Poi ci sono le non candidature, ad esempio nel collegio del premier uscente Manuel Valls, che si era auto-candidato con En Marche, era stato bocciato (ha già fatto tre mandati e questo è un criterio per il movimento di Macron), espulso dal PS e oggi si trova a essere lasciato in pace nel suo collegio.
Nel complesso il disegno di Macron è chiaro: eleggere una serie di figure non politiche che non hanno una base e una autonomia reale, ma portano aria fresca e hanno un appeal indiscutibile, e poi demolire quelle parti dei partiti al suo fianco (socialisti e repubblicani) in un’ottica che probabilmente potrebbe portare a un’alleanza con i Republicains. Obiettivo è essere il centro, non solo in senso di collocazione, del quadro politico francese. I due partiti sono in chiara difficoltà, i socialisti, che hanno ottenuto il peggior risultato possibile, più del partito di centrodestra.
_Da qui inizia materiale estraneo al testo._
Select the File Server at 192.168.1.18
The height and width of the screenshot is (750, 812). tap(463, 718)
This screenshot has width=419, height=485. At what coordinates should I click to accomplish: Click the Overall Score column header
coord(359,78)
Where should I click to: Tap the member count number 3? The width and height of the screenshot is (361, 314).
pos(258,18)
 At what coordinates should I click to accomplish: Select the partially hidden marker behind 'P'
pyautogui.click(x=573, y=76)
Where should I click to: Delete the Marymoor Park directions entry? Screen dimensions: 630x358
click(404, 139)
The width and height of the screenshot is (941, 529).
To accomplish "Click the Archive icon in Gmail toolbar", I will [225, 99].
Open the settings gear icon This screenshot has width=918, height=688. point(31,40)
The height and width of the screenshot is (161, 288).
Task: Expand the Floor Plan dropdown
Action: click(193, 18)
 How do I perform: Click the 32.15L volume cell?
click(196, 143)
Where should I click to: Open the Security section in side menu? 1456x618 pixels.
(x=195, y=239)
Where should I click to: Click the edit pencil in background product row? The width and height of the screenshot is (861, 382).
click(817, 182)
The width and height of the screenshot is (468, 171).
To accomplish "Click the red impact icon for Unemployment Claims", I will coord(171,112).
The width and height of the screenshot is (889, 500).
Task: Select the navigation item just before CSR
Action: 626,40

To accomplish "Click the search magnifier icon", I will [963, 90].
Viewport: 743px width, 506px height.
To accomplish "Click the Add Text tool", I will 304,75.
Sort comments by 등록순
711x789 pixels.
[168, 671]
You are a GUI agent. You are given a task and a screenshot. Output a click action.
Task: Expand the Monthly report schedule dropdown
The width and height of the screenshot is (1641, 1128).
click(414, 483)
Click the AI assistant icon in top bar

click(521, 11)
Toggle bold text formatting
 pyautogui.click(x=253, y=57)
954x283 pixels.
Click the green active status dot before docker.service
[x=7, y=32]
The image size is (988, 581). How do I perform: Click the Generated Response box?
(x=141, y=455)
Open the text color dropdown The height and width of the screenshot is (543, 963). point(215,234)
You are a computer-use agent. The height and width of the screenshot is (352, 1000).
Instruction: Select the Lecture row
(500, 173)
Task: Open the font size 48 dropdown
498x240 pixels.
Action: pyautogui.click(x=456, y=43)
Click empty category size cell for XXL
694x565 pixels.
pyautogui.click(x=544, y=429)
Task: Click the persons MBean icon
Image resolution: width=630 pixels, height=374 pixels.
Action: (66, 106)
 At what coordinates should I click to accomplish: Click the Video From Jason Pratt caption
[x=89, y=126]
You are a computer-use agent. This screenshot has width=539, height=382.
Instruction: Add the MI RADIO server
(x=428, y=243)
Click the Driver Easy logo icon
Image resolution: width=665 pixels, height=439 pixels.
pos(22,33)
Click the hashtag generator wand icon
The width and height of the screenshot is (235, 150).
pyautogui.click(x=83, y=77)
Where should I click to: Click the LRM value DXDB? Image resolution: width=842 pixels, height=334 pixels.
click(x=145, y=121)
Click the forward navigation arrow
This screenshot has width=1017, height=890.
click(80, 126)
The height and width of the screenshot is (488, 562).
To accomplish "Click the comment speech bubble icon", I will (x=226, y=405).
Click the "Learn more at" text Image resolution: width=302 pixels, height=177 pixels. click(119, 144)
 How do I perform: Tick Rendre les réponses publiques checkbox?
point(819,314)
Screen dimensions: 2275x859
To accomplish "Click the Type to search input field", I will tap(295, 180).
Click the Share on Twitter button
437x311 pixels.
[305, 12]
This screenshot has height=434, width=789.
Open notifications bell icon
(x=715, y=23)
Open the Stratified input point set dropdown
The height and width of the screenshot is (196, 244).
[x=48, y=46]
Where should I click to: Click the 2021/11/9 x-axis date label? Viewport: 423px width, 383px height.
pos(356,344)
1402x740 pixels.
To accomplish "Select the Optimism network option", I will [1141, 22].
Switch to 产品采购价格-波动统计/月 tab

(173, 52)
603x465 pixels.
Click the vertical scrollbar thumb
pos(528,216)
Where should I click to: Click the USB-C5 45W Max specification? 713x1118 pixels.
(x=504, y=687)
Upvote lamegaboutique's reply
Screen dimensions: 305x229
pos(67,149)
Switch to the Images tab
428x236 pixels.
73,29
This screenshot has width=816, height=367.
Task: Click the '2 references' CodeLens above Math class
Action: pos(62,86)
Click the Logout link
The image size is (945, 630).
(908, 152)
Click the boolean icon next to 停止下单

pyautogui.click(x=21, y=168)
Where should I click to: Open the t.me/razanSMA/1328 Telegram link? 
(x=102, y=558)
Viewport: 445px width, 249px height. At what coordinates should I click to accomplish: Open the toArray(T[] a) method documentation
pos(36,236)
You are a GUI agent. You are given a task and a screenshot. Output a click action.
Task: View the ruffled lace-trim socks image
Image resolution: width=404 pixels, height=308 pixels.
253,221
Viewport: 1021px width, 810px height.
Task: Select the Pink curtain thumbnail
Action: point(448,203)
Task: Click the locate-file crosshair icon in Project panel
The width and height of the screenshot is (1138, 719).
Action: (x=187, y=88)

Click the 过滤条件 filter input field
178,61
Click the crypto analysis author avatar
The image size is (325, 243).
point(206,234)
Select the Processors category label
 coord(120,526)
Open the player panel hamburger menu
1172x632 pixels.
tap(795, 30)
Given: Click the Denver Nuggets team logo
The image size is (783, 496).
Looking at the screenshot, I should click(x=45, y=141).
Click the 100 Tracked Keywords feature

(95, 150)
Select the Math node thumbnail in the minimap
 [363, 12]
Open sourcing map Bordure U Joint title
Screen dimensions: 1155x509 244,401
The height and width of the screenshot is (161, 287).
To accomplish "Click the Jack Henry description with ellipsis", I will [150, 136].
Il trionfatore della corsa a sinistra, Jean-Luc Mélenchon, da par suo, non sembra intenzionato a raccogliere gli appelli di Benoit Hamon e punta a misurare il suo risultato personale alle presidenziali anche nell’urna delle legislative. Il candidato della France Insoumise si candida a Marsiglia in un collegio tenuto dai socialisti: «Non vengo per competere con il PS, vengo per sostituirlo» ha detto. L’intento di contribuire alla fine del suo ex partito è dunque dichiarato, ma nel frattempo c’è difficoltà ad aggregare una forza di sinistra: a livello nazionale i colloqui con il Pcf per costruire un movimento unico o per presentare candidati comuni sono sospesi. Mélenchon, come Macron più a destra , ha le carte buone, ma con il meccanismo del doppio turno e il quadro politico sconnesso, probabilmente gli converrebbe fare accordi invece di essere troppo arrogante. Quanto a Benoit Hamon, il candidato socialista è convinto che il suo cattivo risultato sia relativo – molti avrebbero votato Macron come voto utile anche al primo turno – e si prepara con gli ecologisti e pezzi dei socialisti a lanciare un movimento che si collochi tra Marcon e Mélenchon. All’estrema destra si segnala l’abbandono della politica da parte di Marion Marechal Le Pen, ala dura e tradizionalista del partito e la dichiarazione dell’attuale numero due, il modernizzatore anti-Europa Florian Philippot: se si abbandona la posizione sull’uscita dal’euro, lascio il Front National. In un quadro tanto confuso e in movimento, Macron ha qualche possibilità di raccogliere i cocci di tutti e di riuscire nel suo intento di restituire centralità alla presidenza. Il suo appeal è anche legato alla possibilità di convincere gli elettori a votare En Marche per rafforzarne la presidenza. Con l’avvertenza che lo schieramento di Mélenchon e il Front National hanno le loro carte da giocare.
I sondaggi, ma probabilmente sono ancora da prendere molto con le molle, dicono: EnMarche-MoDem 29%, Republicains/UDI 20%, seguono il Front National al 20% e la France Insoumise al 14%, i socialisti al 7%, gli Ecologisti al 3% e i comunisti al 2%.